Листок исчез в сухих узловатых пальцах. Несколько быстрых движений, мягкий звук разрываемой бумаги, и на пол посыпались бледно-желтые останки. Отец отряхнул руки – так, будто разорванный листок был пропитан тягучей влагой, – вновь наклонился, подхватил сумочку, распрямился.

– Убери! – приказал он, мыском домашней туфли указывая на кусочки улыбки. – Оденься и иди обедать! – Затем развернулся и проследовал в кухню.

Я рывком поднялся с колен: отец ждать не любил.

Мне довелось расти и вырасти не только и даже не столько в мужском мире, сколько в мире мужчин избранных. Избирал, оценивал и расставлял их по ранжиру, конечно же, мой отец. Чем, какими критериями он руководствовался, для меня всегда оставалось непонятным. Отец не брал на себя труда объяснять, почему один человек, казалось бы, много лет бывший чуть ли не ближайшим другом, неожиданно лишался расположения, а другой, с которым он случайно познакомился на улице или в магазине, затем постоянно звался в гости. Кое у кого из тех, кто по произволу моего отца допускался в этот мир, могло сложиться впечатление, что смерть моей матери отец воспринял излишне спокойно: она как бы выполнила заданную роль, зачала и выносила, а затем, родив, перестала нужной быть. Мать исчезла без следа. Ни фотографии, ни каких-либо вещей. Сумочка тоже исчезла.

Те, у кого такое впечатление складывалось, и не подозревали, как они были близки к истине.

За смертью моей матери – если бы только за этим! – стояла тайна. Все тайны, все узлы и узелки, все ниточки тянулись к отцу. Они разнились по толщине, по силе, по важности. Они окружали его словно кокон. Отец же, как некое диковинное насекомое, готовящееся к заключительному акту своих метаморфоз, в этом коконе покоился – самодостаточный, суровый, одинокий. Будто бы последний представитель вымирающего вида, живущий только ради того, чтобы вид этот – вернее, род – не пресекся.

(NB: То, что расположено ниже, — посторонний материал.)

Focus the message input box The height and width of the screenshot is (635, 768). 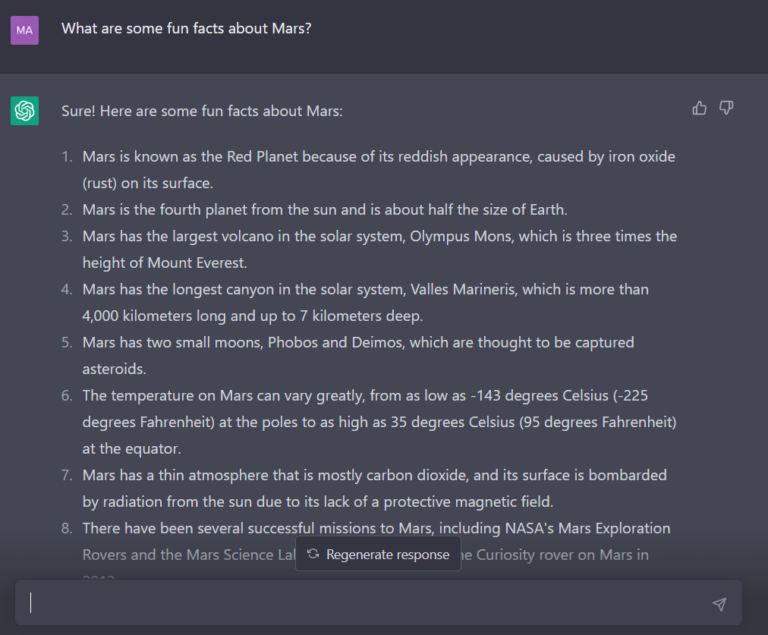pyautogui.click(x=378, y=603)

Я ждал, что отец вот-вот поделится хотя бы одной, самой простенькой тайной, дабы потом посвящать в тайны все более и более сокровенные. Этого не происходило, и, боявшийся заговорить первым, первым спросить, первым сделать шаг, я думал, что просто время еще не пришло.

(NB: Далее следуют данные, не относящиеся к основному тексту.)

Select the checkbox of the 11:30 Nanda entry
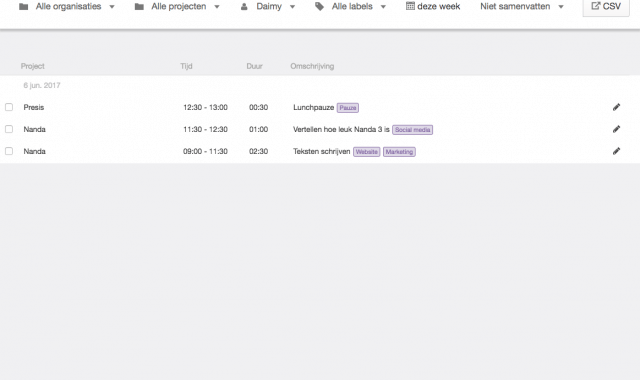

Как бы то ни было, я взрослел, и мне становилось все теснее и теснее в тех рамках, в которых отец упорно пытался меня удержать. Правда, что это за рамки, зачем они, я так понять до конца и не смог. Ощущались только лишь давление, навязчивая опека, постоянное и пристальное внимание отца к каждому моему шагу. Границы были размыты, неопределенны. В одном случае некое мое действие одобрялось, в другом точно такое же порицалось.

Отец мой никогда меня не бил, однако наказания были суровыми: он запирал меня дома, заставлял по нескольку раз на дню мыть полы. Или – что было самым страшным – самолично проверял домашние задания: дотошно, до последней буковки. Он обязывал учиться хорошо. Именно хорошо, а не отлично: наряду с отличными отметками по одним предметам я, по настоянию отца, допускал четверки и даже тройки по предметам другим. Отец, не желая, чтобы я был круглым отличником, сдерживая меня, так и не дал мне получить медаль. Он словно пытался сформировать меня по какому-то вроде бы и ему самому неизвестному плану.

Никогда по-настоящему не ругал и не хвалил. Да и вообще говорил со мной, по своему обыкновению, рублеными, короткими фразами. Зато любил слушать рассказы о случившемся в школе, причем требовал описывать все в подробных деталях, настаивал, чтобы я давал характеристики всем, кого упоминал, заставлял предположить, что тот или иной человек – одноклассник, учитель – мог бы сделать, но не сделал, требовал объяснить, почему тот или иной поступил так, а не иначе.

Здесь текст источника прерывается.